■ Task to complete
Print the lines below exactly as written, with none missing.

··· Data for this task ···

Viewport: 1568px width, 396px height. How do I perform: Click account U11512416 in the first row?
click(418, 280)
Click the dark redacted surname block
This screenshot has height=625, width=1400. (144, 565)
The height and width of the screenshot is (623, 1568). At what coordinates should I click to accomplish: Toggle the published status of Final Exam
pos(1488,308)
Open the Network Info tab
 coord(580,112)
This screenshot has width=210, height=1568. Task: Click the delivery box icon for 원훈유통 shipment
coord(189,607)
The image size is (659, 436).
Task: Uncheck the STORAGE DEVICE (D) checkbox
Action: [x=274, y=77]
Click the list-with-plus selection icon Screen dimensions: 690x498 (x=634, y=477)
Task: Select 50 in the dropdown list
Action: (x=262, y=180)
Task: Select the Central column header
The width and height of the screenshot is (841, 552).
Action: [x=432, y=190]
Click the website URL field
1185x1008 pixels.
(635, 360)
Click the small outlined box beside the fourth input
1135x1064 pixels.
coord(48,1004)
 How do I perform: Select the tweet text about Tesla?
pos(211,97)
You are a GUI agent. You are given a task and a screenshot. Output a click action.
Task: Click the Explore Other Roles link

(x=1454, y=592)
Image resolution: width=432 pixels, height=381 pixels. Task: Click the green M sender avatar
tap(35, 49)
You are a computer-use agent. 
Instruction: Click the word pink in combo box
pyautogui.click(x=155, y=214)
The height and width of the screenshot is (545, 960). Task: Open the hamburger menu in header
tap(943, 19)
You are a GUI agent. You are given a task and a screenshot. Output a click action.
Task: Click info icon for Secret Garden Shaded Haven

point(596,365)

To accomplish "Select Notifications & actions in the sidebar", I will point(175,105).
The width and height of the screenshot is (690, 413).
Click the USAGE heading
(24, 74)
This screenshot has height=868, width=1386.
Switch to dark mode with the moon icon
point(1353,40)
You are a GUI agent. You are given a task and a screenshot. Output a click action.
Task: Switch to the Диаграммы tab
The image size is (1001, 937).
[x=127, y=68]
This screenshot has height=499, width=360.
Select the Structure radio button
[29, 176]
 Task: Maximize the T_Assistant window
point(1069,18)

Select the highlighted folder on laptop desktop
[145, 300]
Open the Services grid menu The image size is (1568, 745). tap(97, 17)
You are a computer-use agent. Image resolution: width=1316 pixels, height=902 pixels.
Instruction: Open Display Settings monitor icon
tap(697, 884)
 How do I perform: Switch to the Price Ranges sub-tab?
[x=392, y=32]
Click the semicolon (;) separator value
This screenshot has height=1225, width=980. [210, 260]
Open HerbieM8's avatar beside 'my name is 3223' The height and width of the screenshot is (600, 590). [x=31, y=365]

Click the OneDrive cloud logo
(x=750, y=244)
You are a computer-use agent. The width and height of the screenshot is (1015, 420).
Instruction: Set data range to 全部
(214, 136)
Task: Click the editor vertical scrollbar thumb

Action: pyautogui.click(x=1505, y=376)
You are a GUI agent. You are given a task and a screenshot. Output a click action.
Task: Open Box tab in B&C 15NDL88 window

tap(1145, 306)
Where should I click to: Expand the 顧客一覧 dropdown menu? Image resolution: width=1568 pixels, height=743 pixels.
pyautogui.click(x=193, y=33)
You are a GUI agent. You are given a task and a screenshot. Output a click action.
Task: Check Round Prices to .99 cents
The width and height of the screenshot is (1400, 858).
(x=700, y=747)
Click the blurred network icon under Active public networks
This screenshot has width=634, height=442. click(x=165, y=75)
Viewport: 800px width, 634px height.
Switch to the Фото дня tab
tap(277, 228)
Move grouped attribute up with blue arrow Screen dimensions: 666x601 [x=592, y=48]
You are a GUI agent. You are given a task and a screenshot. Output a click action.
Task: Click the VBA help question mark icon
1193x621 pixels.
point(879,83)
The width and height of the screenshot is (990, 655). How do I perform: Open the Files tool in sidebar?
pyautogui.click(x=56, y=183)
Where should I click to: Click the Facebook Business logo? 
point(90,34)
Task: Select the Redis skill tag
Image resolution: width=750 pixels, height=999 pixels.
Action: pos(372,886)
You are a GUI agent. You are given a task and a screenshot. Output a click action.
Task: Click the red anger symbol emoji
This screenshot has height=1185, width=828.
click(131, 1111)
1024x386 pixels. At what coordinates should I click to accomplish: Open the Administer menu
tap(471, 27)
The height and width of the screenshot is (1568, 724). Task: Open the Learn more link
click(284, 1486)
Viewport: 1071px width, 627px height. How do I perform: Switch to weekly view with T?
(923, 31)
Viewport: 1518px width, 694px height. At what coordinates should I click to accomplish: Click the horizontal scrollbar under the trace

···

■ Task result
Viewport: 1568px width, 396px height. How do I perform: Click account U11512416 in the first row?
click(418, 280)
Click the dark redacted surname block
This screenshot has height=625, width=1400. (144, 565)
The height and width of the screenshot is (623, 1568). At what coordinates should I click to accomplish: Toggle the published status of Final Exam
pos(1488,308)
Open the Network Info tab
 coord(580,112)
This screenshot has width=210, height=1568. Task: Click the delivery box icon for 원훈유통 shipment
coord(189,607)
The image size is (659, 436).
Task: Uncheck the STORAGE DEVICE (D) checkbox
Action: [x=274, y=77]
Click the list-with-plus selection icon Screen dimensions: 690x498 (x=634, y=477)
Task: Select 50 in the dropdown list
Action: (x=262, y=180)
Task: Select the Central column header
The width and height of the screenshot is (841, 552).
Action: [x=432, y=190]
Click the website URL field
1185x1008 pixels.
(635, 360)
Click the small outlined box beside the fourth input
1135x1064 pixels.
coord(48,1004)
 How do I perform: Select the tweet text about Tesla?
pos(211,97)
You are a GUI agent. You are given a task and a screenshot. Output a click action.
Task: Click the Explore Other Roles link

(x=1454, y=592)
Image resolution: width=432 pixels, height=381 pixels. Task: Click the green M sender avatar
tap(35, 49)
You are a computer-use agent. 
Instruction: Click the word pink in combo box
pyautogui.click(x=155, y=214)
The height and width of the screenshot is (545, 960). Task: Open the hamburger menu in header
tap(943, 19)
You are a GUI agent. You are given a task and a screenshot. Output a click action.
Task: Click info icon for Secret Garden Shaded Haven

point(596,365)

To accomplish "Select Notifications & actions in the sidebar", I will point(175,105).
The width and height of the screenshot is (690, 413).
Click the USAGE heading
(24, 74)
This screenshot has height=868, width=1386.
Switch to dark mode with the moon icon
point(1353,40)
You are a GUI agent. You are given a task and a screenshot. Output a click action.
Task: Switch to the Диаграммы tab
The image size is (1001, 937).
[x=127, y=68]
This screenshot has height=499, width=360.
Select the Structure radio button
[29, 176]
 Task: Maximize the T_Assistant window
point(1069,18)

Select the highlighted folder on laptop desktop
[145, 300]
Open the Services grid menu The image size is (1568, 745). tap(97, 17)
You are a computer-use agent. Image resolution: width=1316 pixels, height=902 pixels.
Instruction: Open Display Settings monitor icon
tap(697, 884)
 How do I perform: Switch to the Price Ranges sub-tab?
[x=392, y=32]
Click the semicolon (;) separator value
This screenshot has height=1225, width=980. [210, 260]
Open HerbieM8's avatar beside 'my name is 3223' The height and width of the screenshot is (600, 590). [x=31, y=365]

Click the OneDrive cloud logo
(x=750, y=244)
You are a computer-use agent. The width and height of the screenshot is (1015, 420).
Instruction: Set data range to 全部
(214, 136)
Task: Click the editor vertical scrollbar thumb

Action: pyautogui.click(x=1505, y=376)
You are a GUI agent. You are given a task and a screenshot. Output a click action.
Task: Open Box tab in B&C 15NDL88 window

tap(1145, 306)
Where should I click to: Expand the 顧客一覧 dropdown menu? Image resolution: width=1568 pixels, height=743 pixels.
pyautogui.click(x=193, y=33)
You are a GUI agent. You are given a task and a screenshot. Output a click action.
Task: Check Round Prices to .99 cents
The width and height of the screenshot is (1400, 858).
(x=700, y=747)
Click the blurred network icon under Active public networks
This screenshot has width=634, height=442. click(x=165, y=75)
Viewport: 800px width, 634px height.
Switch to the Фото дня tab
tap(277, 228)
Move grouped attribute up with blue arrow Screen dimensions: 666x601 [x=592, y=48]
You are a GUI agent. You are given a task and a screenshot. Output a click action.
Task: Click the VBA help question mark icon
1193x621 pixels.
point(879,83)
The width and height of the screenshot is (990, 655). How do I perform: Open the Files tool in sidebar?
pyautogui.click(x=56, y=183)
Where should I click to: Click the Facebook Business logo? 
point(90,34)
Task: Select the Redis skill tag
Image resolution: width=750 pixels, height=999 pixels.
Action: pos(372,886)
You are a GUI agent. You are given a task and a screenshot. Output a click action.
Task: Click the red anger symbol emoji
This screenshot has height=1185, width=828.
click(131, 1111)
1024x386 pixels. At what coordinates should I click to accomplish: Open the Administer menu
tap(471, 27)
The height and width of the screenshot is (1568, 724). Task: Open the Learn more link
click(284, 1486)
Viewport: 1071px width, 627px height. How do I perform: Switch to weekly view with T?
(923, 31)
Viewport: 1518px width, 694px height. At what coordinates should I click to accomplish: Click the horizontal scrollbar under the trace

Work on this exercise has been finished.